From the items below, extract every line that contains the word "table", matching case exactly.

**Records for this exercise:**
________________________

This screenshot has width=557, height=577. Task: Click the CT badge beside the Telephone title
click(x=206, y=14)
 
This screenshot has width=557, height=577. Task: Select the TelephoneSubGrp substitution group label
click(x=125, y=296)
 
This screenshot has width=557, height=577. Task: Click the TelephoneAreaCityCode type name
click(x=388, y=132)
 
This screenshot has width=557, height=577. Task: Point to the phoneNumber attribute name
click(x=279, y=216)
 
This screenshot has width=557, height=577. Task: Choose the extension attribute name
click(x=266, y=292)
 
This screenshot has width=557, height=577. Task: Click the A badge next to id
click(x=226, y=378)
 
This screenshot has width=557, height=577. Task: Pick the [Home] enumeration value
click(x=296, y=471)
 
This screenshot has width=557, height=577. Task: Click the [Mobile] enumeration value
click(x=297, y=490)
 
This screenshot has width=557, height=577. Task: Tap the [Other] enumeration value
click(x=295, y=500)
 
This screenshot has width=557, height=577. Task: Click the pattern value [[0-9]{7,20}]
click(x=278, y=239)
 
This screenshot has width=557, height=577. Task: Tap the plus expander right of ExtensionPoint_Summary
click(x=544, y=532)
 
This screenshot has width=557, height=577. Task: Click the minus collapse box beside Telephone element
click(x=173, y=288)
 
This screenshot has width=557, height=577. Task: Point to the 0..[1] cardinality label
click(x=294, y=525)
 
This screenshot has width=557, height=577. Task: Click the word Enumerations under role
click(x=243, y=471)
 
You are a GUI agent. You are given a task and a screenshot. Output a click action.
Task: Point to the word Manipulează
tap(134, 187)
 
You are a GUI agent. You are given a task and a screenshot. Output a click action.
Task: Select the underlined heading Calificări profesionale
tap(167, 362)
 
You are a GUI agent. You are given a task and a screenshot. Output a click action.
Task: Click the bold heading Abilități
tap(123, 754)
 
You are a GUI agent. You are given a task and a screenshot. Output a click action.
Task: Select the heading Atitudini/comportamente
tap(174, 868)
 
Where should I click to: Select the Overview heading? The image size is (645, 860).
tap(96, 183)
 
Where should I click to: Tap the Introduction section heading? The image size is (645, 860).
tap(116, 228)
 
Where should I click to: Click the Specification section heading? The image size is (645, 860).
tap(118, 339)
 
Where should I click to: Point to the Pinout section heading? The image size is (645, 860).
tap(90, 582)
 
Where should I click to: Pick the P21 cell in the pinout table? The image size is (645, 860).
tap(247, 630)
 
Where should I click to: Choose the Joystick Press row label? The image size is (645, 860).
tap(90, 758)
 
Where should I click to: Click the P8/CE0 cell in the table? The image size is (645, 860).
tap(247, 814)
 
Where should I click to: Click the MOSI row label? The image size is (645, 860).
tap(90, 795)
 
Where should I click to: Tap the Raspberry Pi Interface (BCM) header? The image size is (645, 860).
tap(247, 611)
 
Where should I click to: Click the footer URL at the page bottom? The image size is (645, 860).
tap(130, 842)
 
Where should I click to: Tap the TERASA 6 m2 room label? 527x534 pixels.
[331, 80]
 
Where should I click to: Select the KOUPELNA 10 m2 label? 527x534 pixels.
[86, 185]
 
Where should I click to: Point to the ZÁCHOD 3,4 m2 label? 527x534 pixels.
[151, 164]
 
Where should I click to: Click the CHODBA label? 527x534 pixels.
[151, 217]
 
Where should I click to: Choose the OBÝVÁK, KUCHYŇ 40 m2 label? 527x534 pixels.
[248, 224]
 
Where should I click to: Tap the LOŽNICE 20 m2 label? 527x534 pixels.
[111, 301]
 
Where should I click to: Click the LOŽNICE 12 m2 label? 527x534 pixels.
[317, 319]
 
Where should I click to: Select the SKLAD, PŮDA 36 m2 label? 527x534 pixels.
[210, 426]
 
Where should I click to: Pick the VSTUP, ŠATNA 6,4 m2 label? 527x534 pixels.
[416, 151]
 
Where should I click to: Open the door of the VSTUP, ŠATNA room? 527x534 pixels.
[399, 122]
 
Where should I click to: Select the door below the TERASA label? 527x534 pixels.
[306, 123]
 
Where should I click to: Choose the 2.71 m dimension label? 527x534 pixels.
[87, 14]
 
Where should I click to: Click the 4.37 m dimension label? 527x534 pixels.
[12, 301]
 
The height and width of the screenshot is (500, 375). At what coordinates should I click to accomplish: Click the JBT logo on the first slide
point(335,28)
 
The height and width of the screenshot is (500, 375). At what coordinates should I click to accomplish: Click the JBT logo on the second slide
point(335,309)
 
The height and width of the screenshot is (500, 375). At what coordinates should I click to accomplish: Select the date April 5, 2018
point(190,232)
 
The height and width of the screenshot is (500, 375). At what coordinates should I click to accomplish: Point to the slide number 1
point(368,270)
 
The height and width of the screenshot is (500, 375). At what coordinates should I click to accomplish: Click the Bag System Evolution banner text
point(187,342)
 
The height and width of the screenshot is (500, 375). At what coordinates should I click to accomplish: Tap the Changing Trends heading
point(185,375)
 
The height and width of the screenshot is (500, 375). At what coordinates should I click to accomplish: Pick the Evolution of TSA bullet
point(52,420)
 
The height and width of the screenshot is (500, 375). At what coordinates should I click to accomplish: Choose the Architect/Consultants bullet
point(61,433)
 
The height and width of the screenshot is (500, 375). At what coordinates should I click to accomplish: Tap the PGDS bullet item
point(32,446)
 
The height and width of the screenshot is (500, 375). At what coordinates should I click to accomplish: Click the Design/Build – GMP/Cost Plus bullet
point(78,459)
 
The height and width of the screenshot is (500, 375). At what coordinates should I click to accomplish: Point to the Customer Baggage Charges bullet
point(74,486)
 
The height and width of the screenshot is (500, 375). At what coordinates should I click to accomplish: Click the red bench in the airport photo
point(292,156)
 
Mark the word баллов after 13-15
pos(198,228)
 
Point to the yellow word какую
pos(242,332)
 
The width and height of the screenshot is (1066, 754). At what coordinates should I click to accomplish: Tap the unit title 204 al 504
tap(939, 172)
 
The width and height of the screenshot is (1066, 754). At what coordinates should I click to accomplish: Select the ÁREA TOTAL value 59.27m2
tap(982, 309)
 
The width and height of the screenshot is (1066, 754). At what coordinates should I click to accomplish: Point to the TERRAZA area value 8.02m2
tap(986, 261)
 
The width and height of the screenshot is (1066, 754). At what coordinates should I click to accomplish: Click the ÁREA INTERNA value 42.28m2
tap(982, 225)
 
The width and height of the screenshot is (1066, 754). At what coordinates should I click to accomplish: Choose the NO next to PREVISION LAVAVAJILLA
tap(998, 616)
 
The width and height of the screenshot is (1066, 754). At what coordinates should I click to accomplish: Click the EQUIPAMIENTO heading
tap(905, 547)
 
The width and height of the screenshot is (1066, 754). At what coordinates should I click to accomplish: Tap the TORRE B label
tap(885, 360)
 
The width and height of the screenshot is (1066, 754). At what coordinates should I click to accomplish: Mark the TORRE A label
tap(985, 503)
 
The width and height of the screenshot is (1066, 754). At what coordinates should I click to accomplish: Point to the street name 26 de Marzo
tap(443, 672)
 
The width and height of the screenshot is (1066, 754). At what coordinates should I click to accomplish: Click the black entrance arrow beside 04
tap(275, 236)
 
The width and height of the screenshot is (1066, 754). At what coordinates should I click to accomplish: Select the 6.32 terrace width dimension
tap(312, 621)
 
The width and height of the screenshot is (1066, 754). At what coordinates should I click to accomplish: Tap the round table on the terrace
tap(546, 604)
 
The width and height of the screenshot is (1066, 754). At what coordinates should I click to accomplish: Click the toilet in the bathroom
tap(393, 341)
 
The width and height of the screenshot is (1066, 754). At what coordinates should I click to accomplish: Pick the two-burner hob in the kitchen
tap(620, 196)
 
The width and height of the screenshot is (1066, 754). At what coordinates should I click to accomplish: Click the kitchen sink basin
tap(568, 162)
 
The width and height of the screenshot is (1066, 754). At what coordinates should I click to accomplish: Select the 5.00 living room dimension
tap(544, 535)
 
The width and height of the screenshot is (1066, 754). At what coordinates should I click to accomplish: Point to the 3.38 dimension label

________________________

**Answer below:**
Where should I click to: Pick the P21 cell in the pinout table? The image size is (645, 860).
Where should I click to: Click the P8/CE0 cell in the table? The image size is (645, 860).
The width and height of the screenshot is (1066, 754). At what coordinates should I click to accomplish: Tap the round table on the terrace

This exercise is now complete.